“Now, sir, you cannot but perceive that, the cause of this hatred removed, the effect must be removed also. Slavery is abolished. The cause of antagonism is removed; and you must see that it is altogether illogical—‘putting new wine into old bottles, mending new garments with old clothes’—to legislate from slave-holding and slave-driving premises for a people whom you have repeatedly declared your purpose to maintain in freedom. Besides, even if it were true, as you allege, that the hostility of the blacks toward the poor whites must necessarily be the same in a state of freedom as in a state of slavery, in the name of Heaven, we reverently ask, how can you, in view of your professed desire to promote the welfare of the black man, deprive him of all means of defence, and clothe him whom you regard as his enemy in the panoply of political power?
“Can it be that you would recommend a policy which would arm the strong and cast down the defenceless? Can you, by any possibility of reasoning, regard this as just, fair, or wise?
“Experience proves that those are oftenest abused who can be abused with the greatest impunity. Men are whipped oftenest who are whipped easiest. Peace between races is not to be secured by degrading one race, and exalting another; by giving power to one race, and withholding it from another: but by maintaining a state of equal justice between all parties,—first pure, then peaceable.

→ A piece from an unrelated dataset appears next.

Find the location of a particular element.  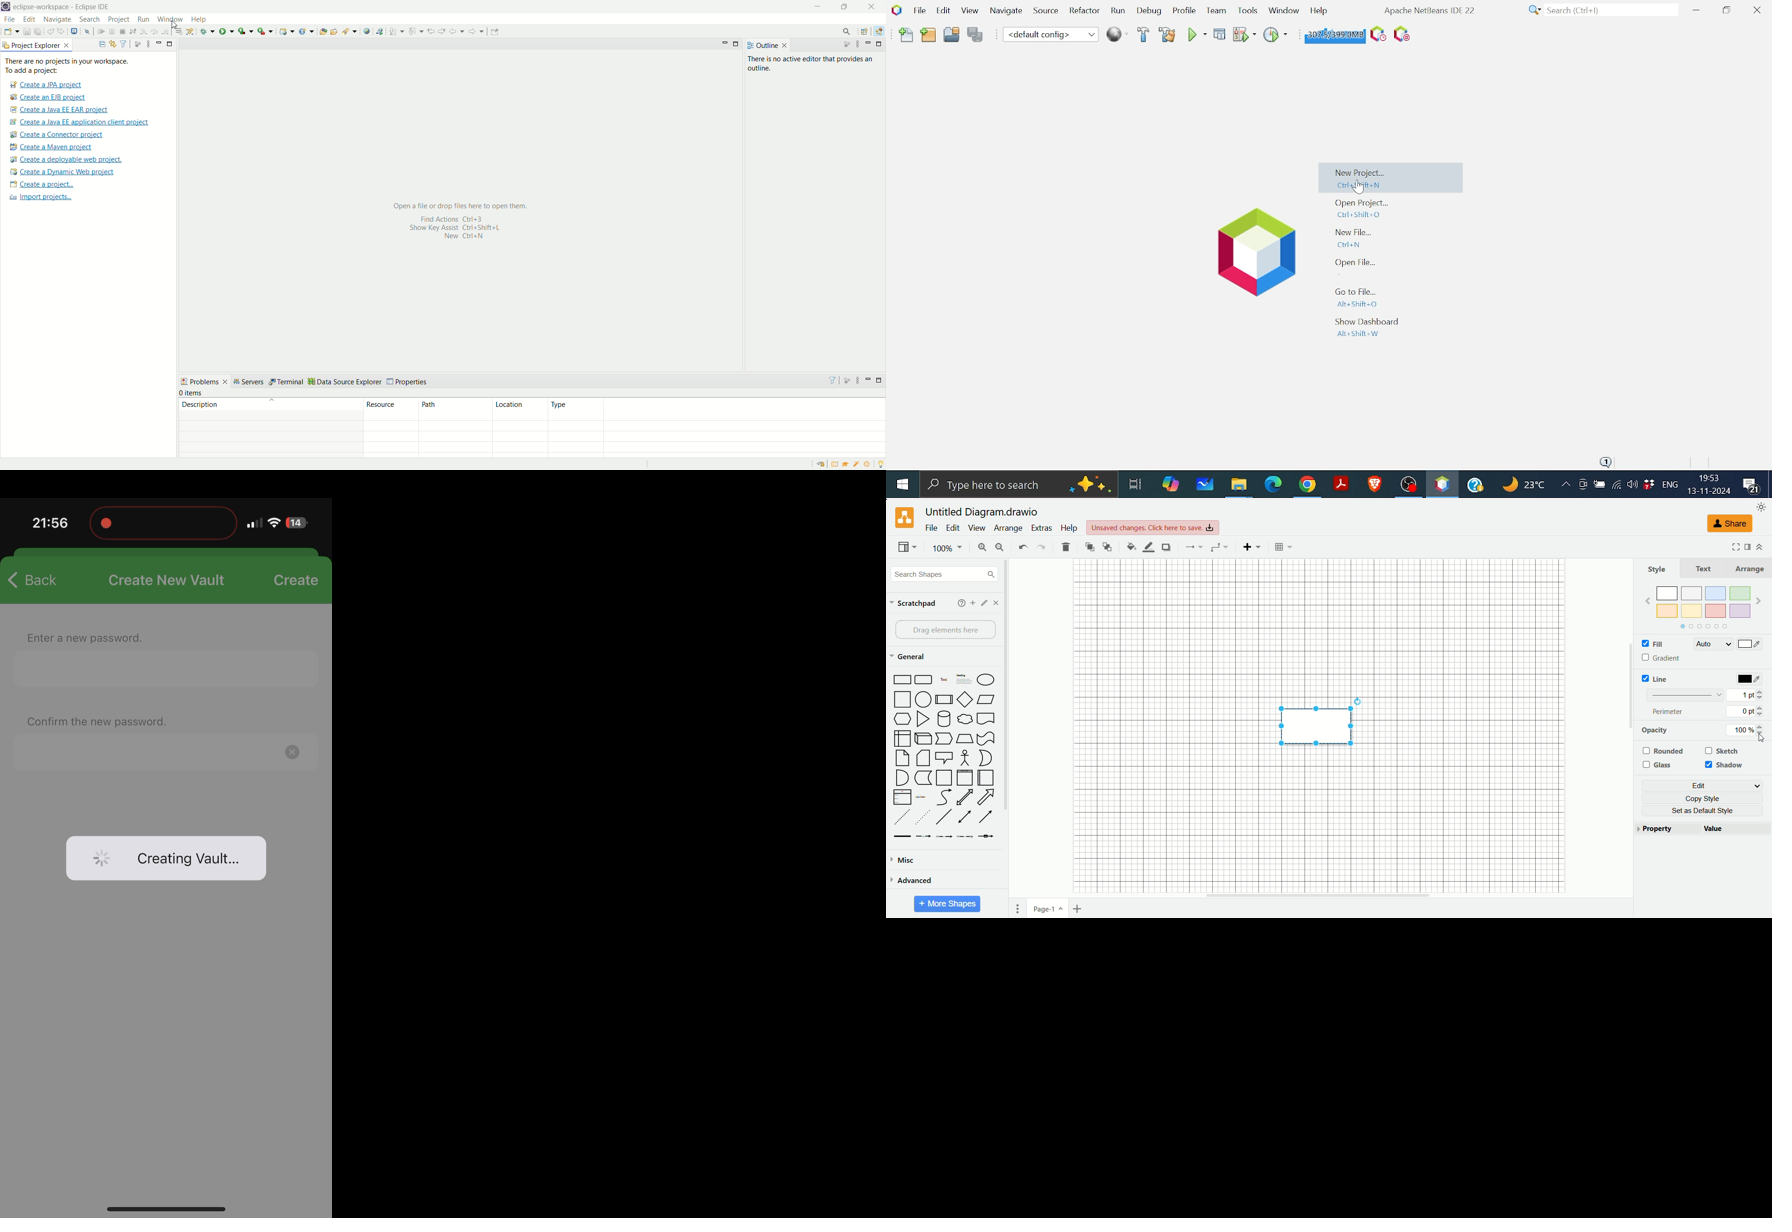

samples is located at coordinates (857, 465).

“On the colonization theory that you were pleased to broach, very much could be said. It is impossible to suppose, in view of the usefulness of the black man in time of peace as a laborer in the South, and in time of war as a soldier at the North, and the growing respect for his rights among the people, and his increasing adaptation to a high state of civilization in this his native land, that there can ever come a time when he can be removed from this country without a terrible shock to its prosperity and peace.
“Besides, the worst enemy of the nation could not cast upon its fair name a greater infamy than to suppose that negroes could be tolerated among them in a state of the most degrading slavery and oppression, and must be cast away and driven into exile for no other cause than having been freed from their chains.”

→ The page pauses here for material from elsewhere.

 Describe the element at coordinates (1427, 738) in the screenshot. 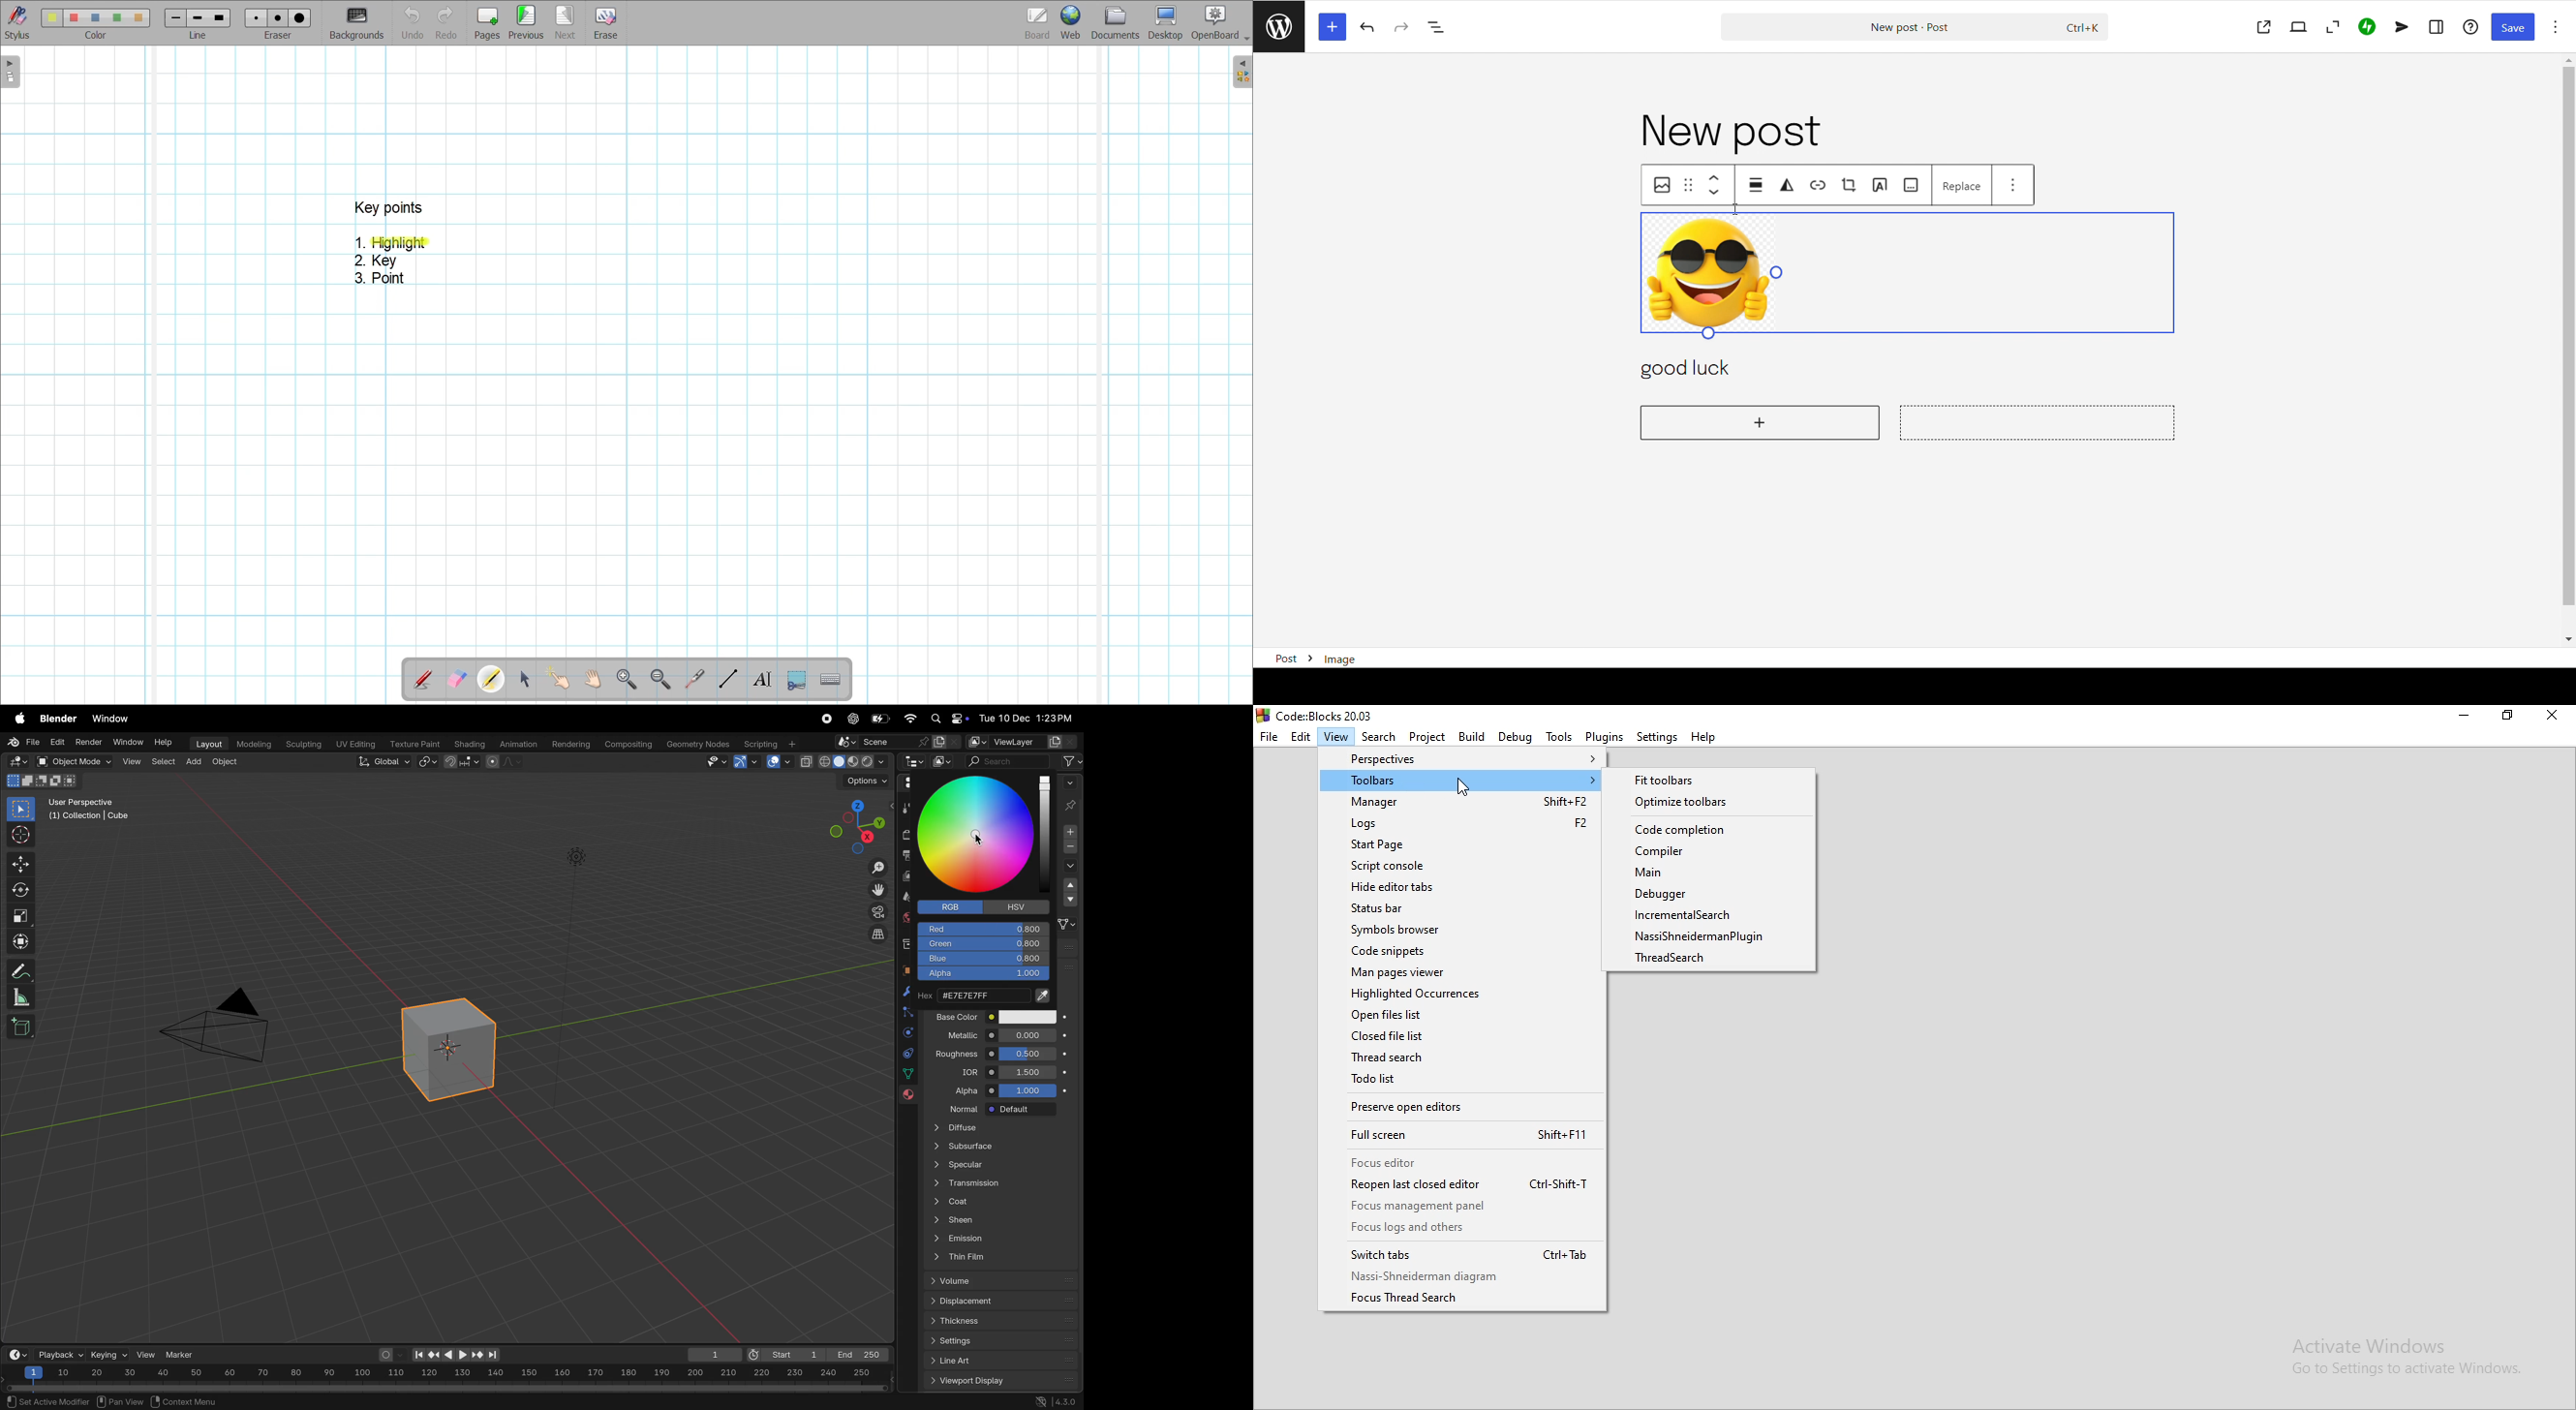

I see `Project ` at that location.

The most unhandsome and untruthful remarks of the President to the delegation are those in which he charges the slave-masters and the slave with combining to keep the poor whites in degradation.
The construction which he put upon his promise to the blacks of Tennessee—to be the “Moses to lead the black race through the Red Sea of bondage” to—expatriation—was mean in the extreme, and shows a mind whose moral degradation is without its parallel.